Data under study:
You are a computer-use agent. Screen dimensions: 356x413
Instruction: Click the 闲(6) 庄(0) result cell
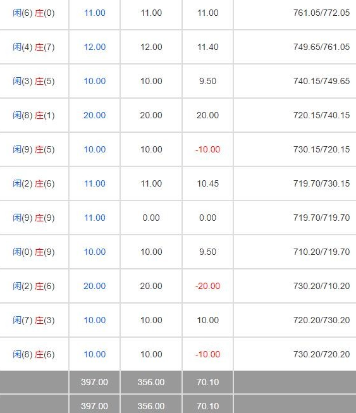(x=34, y=13)
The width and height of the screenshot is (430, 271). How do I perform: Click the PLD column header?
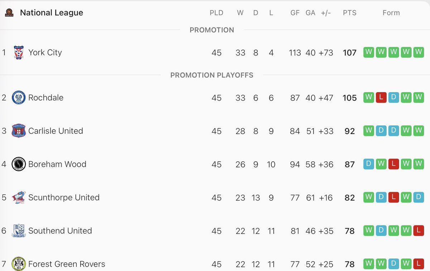pyautogui.click(x=216, y=13)
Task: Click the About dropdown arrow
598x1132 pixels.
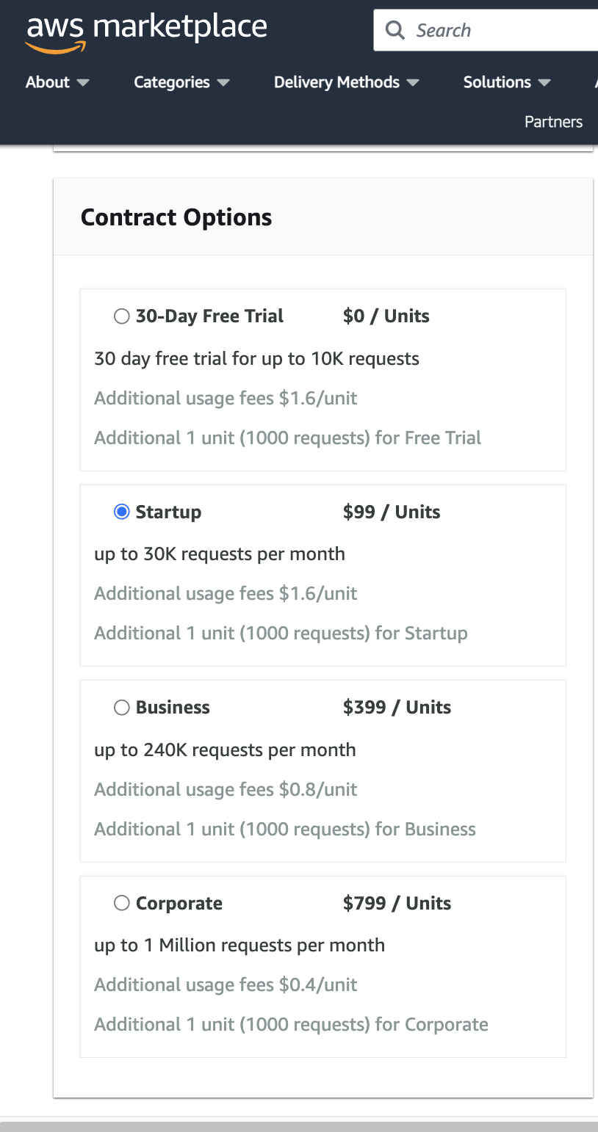Action: pyautogui.click(x=83, y=83)
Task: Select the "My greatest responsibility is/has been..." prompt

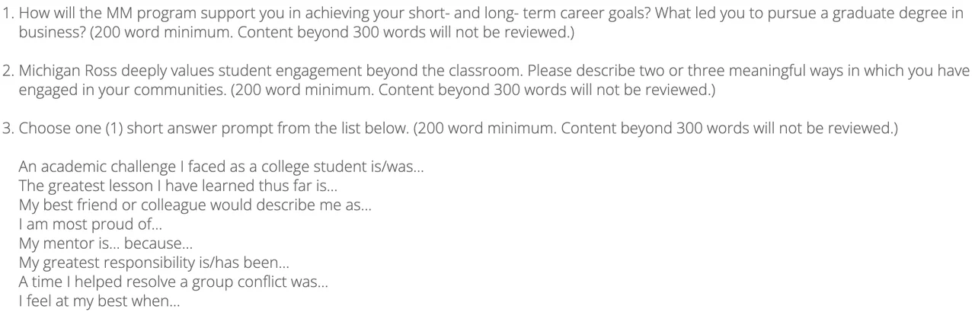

About this exercise: From the records above, return each line that has the string "Task".

Written response:
Task: Click the About dropdown arrow
Task: Select the "My greatest responsibility is/has been..." prompt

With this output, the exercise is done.